Le Règlement européen sur les médicaments
orphelins, en application depuis maintenant 4 ans, avait été
conçu pour favoriser le développement de médicaments
permettant de traiter les patients atteints de maladies rares et
sans traitement disponible. On peut aujourd'hui en mesurer les effets
positifs : de petits groupes de patients bénéficient
de quelques médicaments qui améliorent leur vie quotidienne,
même s'ils ne les guérissent pas. Mais on mesure aussi
ses effets négatifs : statut de médicament orphelin,
et prix fort, accordé à des médicaments qui
servent in fine à traiter des groupes de patients beaucoup
plus larges que prévu ; médicaments très largement
vendus et rentabilisés (tels le célécoxib ou
le sildénafil) pour lesquels des firmes demandent un statut
d'orphelin pour d'autres indications ; défaillances dans
l'examen de dossiers d'évaluation (tel celui de l'agalsidase).
Le Collectif Europe et Médicament considère que l'adoption
d'un règlement sur les médicaments pédiatriques
doit tenir compte des problèmes rencontrés avec celui
sur les médicaments orphelins, et propose les modifications
ou précisions qui suivent.
Transparence des procédures et motivation
des décisions
Le Règlement 726/2004 sur les autorisations de mises sur
le marché européennes prévoit des garanties
importantes en matière de transparence et d'accès
aux données, même si elles sont encore insuffisantes
dans le domaine de la pharmacovigilance. La proposition de règlement
sur les médicaments pédiatriques renvoie au Règlement
726/2004 et devrait donc apporter les mêmes garanties. Toutefois,
certains des articles proposés ne sont pas suffisamment clairs
et précis.
^^^^^^^^
Recopiez mot pour mot l'extrait sur les médicaments orphelins, depuis « Le Collectif Europe » jusqu'à « précisions qui suivent. » inclus. La liste qui suit est un matériau indépendant de l'extrait.

- [DONNÉES AFFICHÉES]
^^^^^^^^
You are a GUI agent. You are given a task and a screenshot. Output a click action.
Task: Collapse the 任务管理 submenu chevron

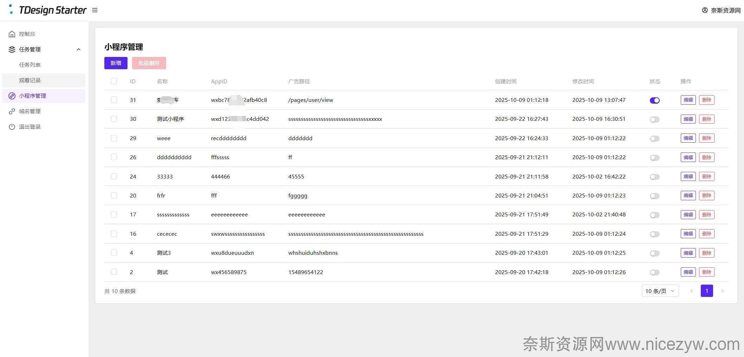coord(79,50)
^^^^^^^^
- [SOLUTION DU PROBLÈME]
Le Collectif Europe et Médicament considère que l'adoption
d'un règlement sur les médicaments pédiatriques
doit tenir compte des problèmes rencontrés avec celui
sur les médicaments orphelins, et propose les modifications
ou précisions qui suivent.